Pensemos num qualquer convite que nos tenha sido feito recentemente: para um jantar; para ir ao cinema; para uma festa de passagem de ano; para uma conversa; para um café; para um emprego; para um namoro;... Como reagimos? Provavelmente aceitámos. Ou porque conhecíamos, mesmo que vagamente, quem nos convidou. Ou porque já vivemos experiências idênticas. Ou porque conhecemos alguém que já viveu experiências idênticas… Mesmo podendo não saber exactamente o que iríamos viver, aceitámos, porque algum “sinal” nos foi dado. No final, se o desejo inicial de viver esse momento era real, verdadeiro, livre, provavelmente acabámos por sentir uma grande alegria.

Foi isso que aconteceu com os Magos. Seguindo a estrela (o sinal) foram ao encontro do Menino Jesus. E nem as “distracções” que encontraram pelo caminho, nomeadamente as intenções menos claras de Herodes, conseguiram detê-los, e no verdadeiro encontro “sentiram grande alegria” (Mt 2, 10). Então puderam oferecer tudo o que tinham levado, aquilo que para eles representava o verdadeiro Messias: ouro - representando a Sua nobreza; incenso - representando a Sua divindade; e mirra - uma erva amarga que simbolizaria o Seu sofrimento na Terra, enquanto salvador da Humanidade, simbolizando Jesus enquanto homem.

E como nos sentimos depois desses acontecimentos, desses encontros que nos dão alegria? Que nos dão vida?

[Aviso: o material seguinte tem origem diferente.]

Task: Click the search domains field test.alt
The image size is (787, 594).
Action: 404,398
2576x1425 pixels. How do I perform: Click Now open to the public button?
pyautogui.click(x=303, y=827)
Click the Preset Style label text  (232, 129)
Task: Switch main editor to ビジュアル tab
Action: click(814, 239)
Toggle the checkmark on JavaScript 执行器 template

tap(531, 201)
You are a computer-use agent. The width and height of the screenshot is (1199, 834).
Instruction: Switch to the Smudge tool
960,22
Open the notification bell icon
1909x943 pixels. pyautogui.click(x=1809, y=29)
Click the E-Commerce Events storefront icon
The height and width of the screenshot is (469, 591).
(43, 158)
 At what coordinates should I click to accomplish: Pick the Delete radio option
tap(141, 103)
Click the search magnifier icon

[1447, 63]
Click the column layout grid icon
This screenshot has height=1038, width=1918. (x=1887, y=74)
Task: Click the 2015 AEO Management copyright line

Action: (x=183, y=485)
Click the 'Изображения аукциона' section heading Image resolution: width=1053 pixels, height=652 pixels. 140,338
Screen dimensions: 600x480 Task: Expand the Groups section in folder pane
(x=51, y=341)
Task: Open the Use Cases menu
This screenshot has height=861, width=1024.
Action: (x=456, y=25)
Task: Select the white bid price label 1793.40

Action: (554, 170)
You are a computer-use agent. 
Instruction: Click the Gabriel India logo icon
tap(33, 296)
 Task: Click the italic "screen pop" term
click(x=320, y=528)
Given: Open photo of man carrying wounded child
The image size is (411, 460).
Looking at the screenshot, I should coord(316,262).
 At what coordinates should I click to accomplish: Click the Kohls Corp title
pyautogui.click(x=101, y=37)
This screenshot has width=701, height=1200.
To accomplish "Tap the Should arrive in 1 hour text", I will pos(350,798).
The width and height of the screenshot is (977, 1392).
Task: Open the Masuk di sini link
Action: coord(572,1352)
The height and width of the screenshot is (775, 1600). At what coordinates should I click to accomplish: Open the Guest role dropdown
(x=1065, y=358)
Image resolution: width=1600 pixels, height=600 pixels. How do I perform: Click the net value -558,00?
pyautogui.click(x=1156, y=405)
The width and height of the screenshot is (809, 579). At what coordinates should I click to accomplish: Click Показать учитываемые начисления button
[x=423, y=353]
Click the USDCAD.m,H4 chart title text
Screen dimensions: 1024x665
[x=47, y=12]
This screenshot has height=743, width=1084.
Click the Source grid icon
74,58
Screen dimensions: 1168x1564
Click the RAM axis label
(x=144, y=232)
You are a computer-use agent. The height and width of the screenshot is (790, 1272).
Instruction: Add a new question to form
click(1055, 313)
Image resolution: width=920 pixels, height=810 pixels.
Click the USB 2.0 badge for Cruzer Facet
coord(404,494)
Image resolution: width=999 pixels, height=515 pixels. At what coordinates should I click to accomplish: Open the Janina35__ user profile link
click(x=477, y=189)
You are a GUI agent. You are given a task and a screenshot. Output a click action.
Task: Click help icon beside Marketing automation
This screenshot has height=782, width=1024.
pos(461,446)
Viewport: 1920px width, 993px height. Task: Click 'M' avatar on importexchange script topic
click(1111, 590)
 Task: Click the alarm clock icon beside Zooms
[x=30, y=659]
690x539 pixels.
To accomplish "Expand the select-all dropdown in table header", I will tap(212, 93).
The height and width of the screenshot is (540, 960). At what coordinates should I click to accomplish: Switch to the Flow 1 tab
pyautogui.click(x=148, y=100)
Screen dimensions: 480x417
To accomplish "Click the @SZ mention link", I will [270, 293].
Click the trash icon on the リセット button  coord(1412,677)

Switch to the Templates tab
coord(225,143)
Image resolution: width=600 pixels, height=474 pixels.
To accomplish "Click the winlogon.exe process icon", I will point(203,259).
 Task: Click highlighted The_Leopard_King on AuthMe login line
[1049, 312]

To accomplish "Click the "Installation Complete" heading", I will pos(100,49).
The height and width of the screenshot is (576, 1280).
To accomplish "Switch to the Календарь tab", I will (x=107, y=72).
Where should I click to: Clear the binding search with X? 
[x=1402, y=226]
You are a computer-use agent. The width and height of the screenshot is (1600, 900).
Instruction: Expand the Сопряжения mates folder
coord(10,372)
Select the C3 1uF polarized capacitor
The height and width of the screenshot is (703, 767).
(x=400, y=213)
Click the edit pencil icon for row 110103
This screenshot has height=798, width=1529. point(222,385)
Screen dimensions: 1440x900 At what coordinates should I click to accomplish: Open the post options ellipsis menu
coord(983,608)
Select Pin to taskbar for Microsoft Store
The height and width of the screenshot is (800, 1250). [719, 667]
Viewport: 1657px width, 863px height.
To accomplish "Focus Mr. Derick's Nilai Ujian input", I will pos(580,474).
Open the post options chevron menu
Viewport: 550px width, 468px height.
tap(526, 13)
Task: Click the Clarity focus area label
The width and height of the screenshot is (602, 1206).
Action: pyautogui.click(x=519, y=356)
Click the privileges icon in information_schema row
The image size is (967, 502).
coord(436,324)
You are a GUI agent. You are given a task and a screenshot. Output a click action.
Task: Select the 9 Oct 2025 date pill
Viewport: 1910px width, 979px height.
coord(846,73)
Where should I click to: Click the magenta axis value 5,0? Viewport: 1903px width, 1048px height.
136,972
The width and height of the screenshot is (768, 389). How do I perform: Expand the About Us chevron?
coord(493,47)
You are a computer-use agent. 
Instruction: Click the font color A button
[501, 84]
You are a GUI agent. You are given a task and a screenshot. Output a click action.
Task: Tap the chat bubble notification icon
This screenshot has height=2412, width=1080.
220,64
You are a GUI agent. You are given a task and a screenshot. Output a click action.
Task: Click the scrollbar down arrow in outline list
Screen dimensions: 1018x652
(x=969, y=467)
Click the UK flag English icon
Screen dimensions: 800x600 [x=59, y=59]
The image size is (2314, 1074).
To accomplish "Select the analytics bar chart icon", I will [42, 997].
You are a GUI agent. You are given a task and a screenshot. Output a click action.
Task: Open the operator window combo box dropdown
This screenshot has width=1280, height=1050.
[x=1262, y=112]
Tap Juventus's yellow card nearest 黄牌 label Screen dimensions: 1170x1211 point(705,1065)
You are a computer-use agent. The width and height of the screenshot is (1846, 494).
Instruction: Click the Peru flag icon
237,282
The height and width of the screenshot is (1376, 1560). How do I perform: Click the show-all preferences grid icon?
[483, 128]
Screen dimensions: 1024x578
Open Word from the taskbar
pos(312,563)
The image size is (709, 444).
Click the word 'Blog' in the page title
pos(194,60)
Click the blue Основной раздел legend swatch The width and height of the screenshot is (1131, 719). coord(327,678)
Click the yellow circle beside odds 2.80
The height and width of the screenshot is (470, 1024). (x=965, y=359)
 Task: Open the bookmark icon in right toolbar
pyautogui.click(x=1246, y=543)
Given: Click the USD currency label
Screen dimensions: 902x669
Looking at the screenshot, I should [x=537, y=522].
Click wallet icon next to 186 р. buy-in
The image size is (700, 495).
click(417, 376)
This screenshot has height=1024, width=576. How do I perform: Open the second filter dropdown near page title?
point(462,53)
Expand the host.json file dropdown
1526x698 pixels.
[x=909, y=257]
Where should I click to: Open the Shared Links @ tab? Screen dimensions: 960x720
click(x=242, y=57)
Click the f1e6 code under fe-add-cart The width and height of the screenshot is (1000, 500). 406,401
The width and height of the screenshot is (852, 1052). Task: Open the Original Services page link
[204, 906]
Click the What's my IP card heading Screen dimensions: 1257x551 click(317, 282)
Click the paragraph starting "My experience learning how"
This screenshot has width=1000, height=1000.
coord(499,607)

Os Magos viveram uma grande transformação, uma transformação interior que lhes permitiu perceber que o que Herodes lhes tinha pedido não contribuía para tornar possível o que lhes tinha sido manifestado: que todos os homens podem viver esta alegria que eles agora conheciam. Como não podiam ficar parados, não podiam guardar tanta alegria só para si, voltaram à sua terra. Mas como as suas vidas tinham agora um novo sentido, pois tinha-lhes sido manifestada a Glória de Deus, de Deus feito homem, que traz a paz aos homens, a todos os homens, já não podiam continuar a viver da mesma forma. Por isso, “[...] regressaram à sua terra por outro caminho.” Por um caminho novo.